Across the table from me, about to be deposed in a case of alleged Los Angeles Police Department excessive force, sat a young police officer. For once, I thought, I was facing a cop who might help my case. She clearly wasn’t accustomed to this. I could read in her face a combination of anger and disgust. Maybe, I thought, just maybe, she would tell the truth.
It was an especially egregious case. An elderly woman had been thrown down the steps by an officer pursuing the woman’s suspect grandson. The woman suffered a devastating compound fracture of her leg; she wouldn’t walk again. It was avoidable, bad policing, and I hoped the officer who had witnessed it might not feel bound by the cop code of silence.
As it turns out, I was wrong. That deposition would be one more in the long history of the refusal of police to be honest about excessive force, a history that those of us who do civil rights work know all about but that the general public has only begun to understand as videos of bad policing come to light.
The practice of police videotaping is both part of the solution for excessive force and evidence of how routinely officers have lied about it with impunity. Results from police departments using body cameras demonstrate these effects.
From 2010 to 2014, the Oakland Police Department slowly instituted the use of body cameras, with almost all officers wearing them by 2014. Use of force - the effort required to “compel compliance by an unwilling subject,” in the words of the National Institute of Justice - fell to 572 through the last two weeks of 2014 from 2,186 incidents in 2009 (the last year no officers wore body cameras).
That’s a big difference - to an average of 12 incidents a week from an average of 44 a week. There could be many factors contributing to such a reduction, but chief among them is that body cameras changed police behavior, lowering the total number of incidents. The data further suggest that before body cameras, some portion of the use-of-force incidents was unnecessary, even excessive.

» STUDY MATERIAL

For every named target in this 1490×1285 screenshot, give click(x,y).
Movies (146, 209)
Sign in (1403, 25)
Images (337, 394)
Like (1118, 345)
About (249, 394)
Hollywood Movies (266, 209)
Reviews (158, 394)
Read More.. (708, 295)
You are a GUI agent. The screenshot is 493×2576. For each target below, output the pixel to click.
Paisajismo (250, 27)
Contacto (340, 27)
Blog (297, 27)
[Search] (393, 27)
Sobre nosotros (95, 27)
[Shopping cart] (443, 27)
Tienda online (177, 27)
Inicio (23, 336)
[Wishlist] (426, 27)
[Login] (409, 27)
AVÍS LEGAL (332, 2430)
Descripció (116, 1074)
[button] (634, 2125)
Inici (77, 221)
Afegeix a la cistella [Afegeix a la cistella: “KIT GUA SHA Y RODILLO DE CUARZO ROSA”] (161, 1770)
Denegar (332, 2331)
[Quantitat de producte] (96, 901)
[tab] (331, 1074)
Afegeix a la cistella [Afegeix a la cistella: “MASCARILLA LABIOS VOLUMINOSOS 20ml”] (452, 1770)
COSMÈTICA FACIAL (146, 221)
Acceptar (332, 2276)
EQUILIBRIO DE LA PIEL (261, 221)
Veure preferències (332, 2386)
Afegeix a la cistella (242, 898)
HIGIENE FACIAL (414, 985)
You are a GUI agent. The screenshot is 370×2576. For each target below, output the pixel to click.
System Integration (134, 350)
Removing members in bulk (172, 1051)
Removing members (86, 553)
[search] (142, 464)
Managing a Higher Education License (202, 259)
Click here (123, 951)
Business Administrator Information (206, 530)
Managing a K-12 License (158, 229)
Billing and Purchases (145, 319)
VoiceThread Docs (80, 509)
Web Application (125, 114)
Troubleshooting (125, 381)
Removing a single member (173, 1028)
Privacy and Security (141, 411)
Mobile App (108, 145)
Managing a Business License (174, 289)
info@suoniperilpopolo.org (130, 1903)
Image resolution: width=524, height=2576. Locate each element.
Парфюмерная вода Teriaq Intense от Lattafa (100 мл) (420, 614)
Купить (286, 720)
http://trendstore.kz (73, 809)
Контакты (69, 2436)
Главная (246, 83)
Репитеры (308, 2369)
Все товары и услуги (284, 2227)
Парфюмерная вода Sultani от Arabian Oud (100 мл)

» WHAT THE EXERCISE ASKS
Write the next several paragraphs of the passage on police excessive force and body cameras, picking up right after its last sentence. The rows play no part in what is asked here.

» SOLVED EXERCISE
In other words, although it’s possible that citizens of Oakland became markedly less dangerous or put up less resistance to arrest over the three years covered by this data, it’s more likely that body cameras put a lid on police use of excessive force.
The effect of body cameras is just as striking in the context of a subset of that data: the use of deadly force. Oakland police reported that for 18 months, from June 2013 to December 2014, there were no officer-involved shootings in a city that once averaged eight a year. Again, a probable explanation for such a decrease is that, before being monitored by body cameras, officers could falsely claim they needed to use deadly force and get away with it. Once they were being monitored by video cameras, their behavior changed.
Did complaints fall as well? Oakland does not release that data, but with the overall reduction in force, surely the number of complaints declined proportionately.
A video camera isn’t thinking about having a beer with the guys or making lieutenant; it isn’t a compromised process in which the police try to police themselves. It records what it records and ultimately allows us to decide what’s right. Police departments everywhere must follow the Los Angeles Police Commission’s recent decision and make body cameras a mandatory part of every officer’s equipment.
Attorney James S. Muller has litigated civil rights cases, and in particular police excessive-force cases, for 28 years in Los Angeles. He wrote this for the Los Angeles Times.